Friday, December 10, 2010
The New York Appellate Division for the First Judicial Department has imposed a relatively light two-month suspension in a case involving a conviction of a misdemeanor serious crime.
The court described the facts:
In 1998, respondent began what became a high-volume practice focusing on soft-tissue motor vehicle accident cases. Between June 2003 and January 2005, respondent accepted about 150 referrals from three medical clinics (the Clinics), which constituted approximately 15% of his practice. Respondent purchased narrative medical report packages for $500-$1,000 in each case the Clinics referred to him. In addition, he testified that he agreed to represent 10 to 15 clients from the Clinics that he did not want to represent and paid for medical report package fees for those cases in order to keep referrals flowing. As a result of his arrest and conviction, respondent's law firm dissolved. He is currently a solo practitioner with reduced earnings, handles only a couple of new cases a year and makes per diem appearances for other attorneys, with a nearly 75% decrease in income from $500,000 per year to $130,000. Respondent expressed remorse and testified that he has since learned the importance of credibility and has been diligent in observing the ethical rules.

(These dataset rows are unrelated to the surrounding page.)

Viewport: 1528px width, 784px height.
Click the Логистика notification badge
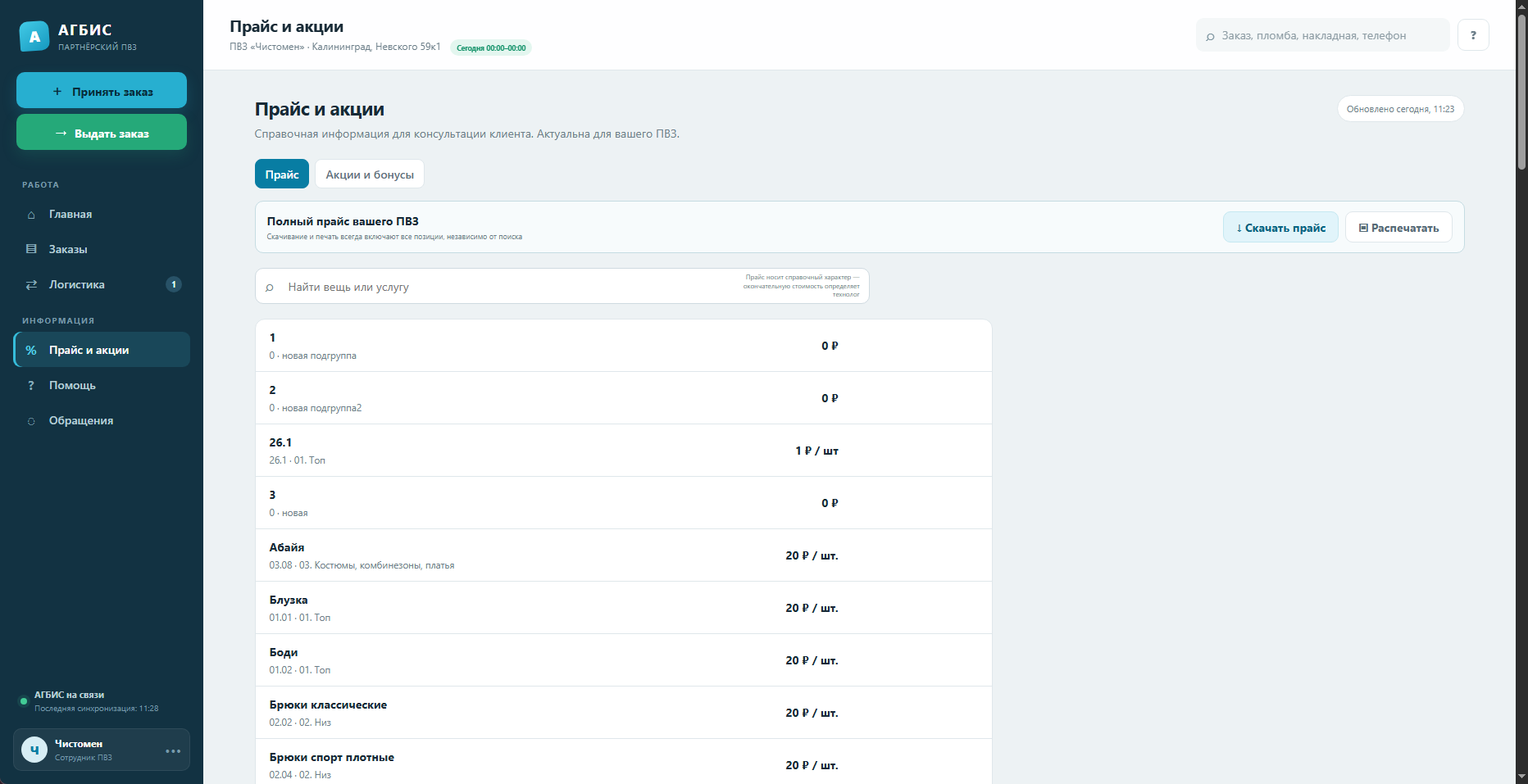(x=174, y=284)
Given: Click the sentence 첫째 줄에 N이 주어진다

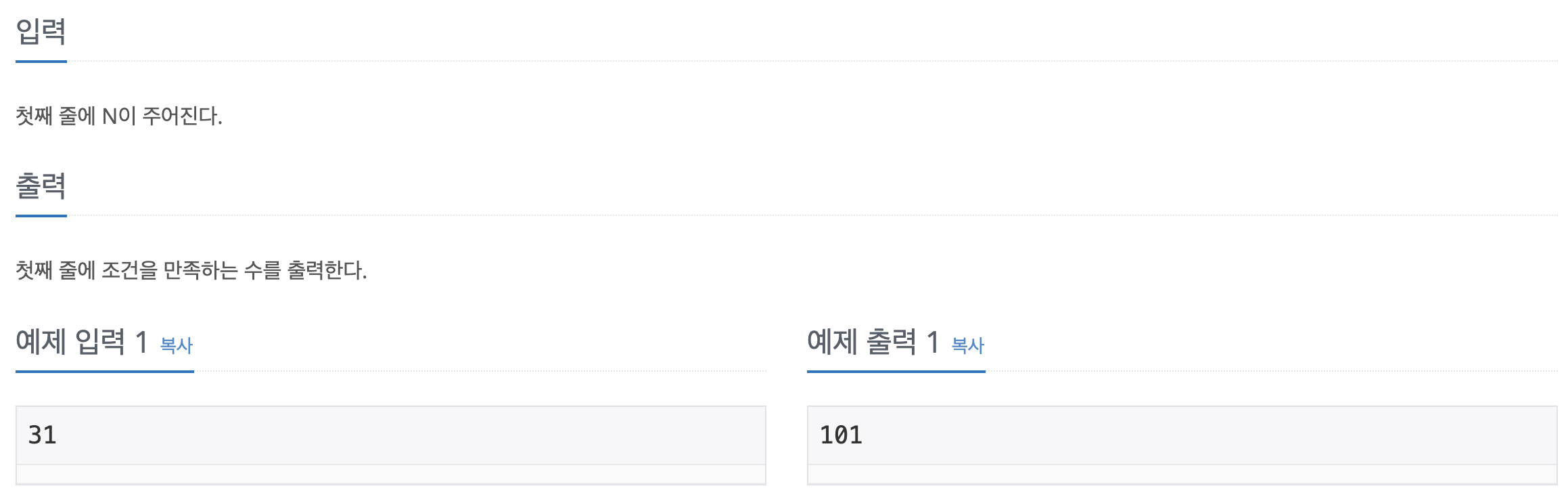Looking at the screenshot, I should 119,116.
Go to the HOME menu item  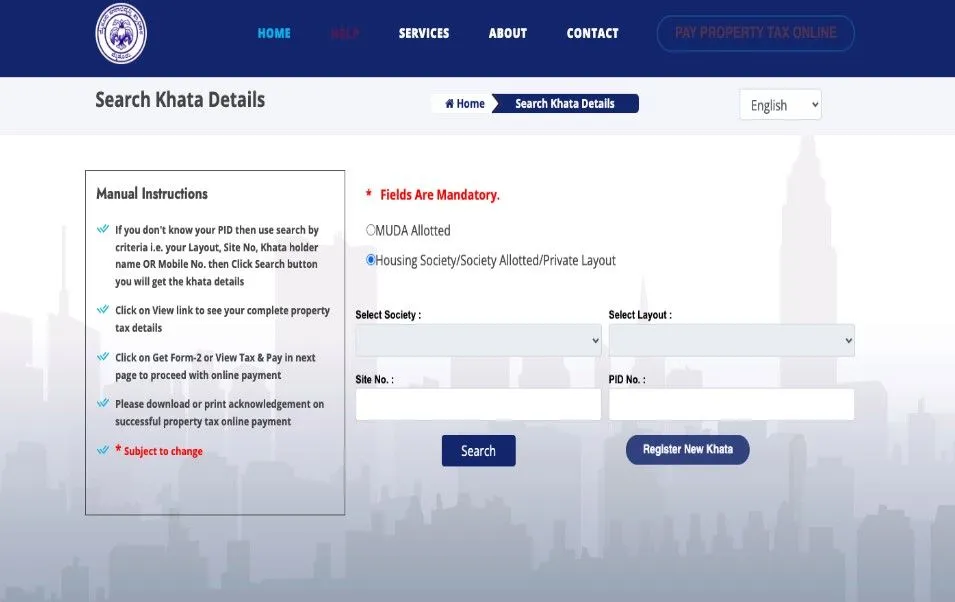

The misconduct was less serious than cases cited by the court:
While respondent admits that his acceptance of the 10 to 15 cases that he would have preferred not to handle was akin to a bribe and made in order to induce future referrals and thus, constituted solicitation, there was no evidence that respondent's representation of those individuals was in any way compromised. Further, given the reduction in respondent's case load and his remorse and contrition, there is no reason to believe that he poses a future threat to the public. Additionally, while respondent's $100 cash payment to a medical clinic manager is troubling, there is no evidence that the conduct was ever repeated and the one-time payment is considerably less than the repeated conduct which warranted only a three-month suspension in Ehrlich, 252 AD2d at 75. We also find that the payment for medical narratives in the subject 10 to 15 cases is less egregious than the cash payments Ehrlich paid for referrals since the "market price" was paid for the narratives, those documents are useful in prosecuting soft-tissue motor vehicle accident claims, and they represent work actually performed by the Clinics in preparing the reports. As recognized by the Hearing Panel in Meyerson, this type of "quid pro quo arrangement" is "qualitatively less pernicious than the classic cash-for-client solicitations depicted in Ehrlich, Setareh, Hankin and Santalone" (46 AD2d at 145).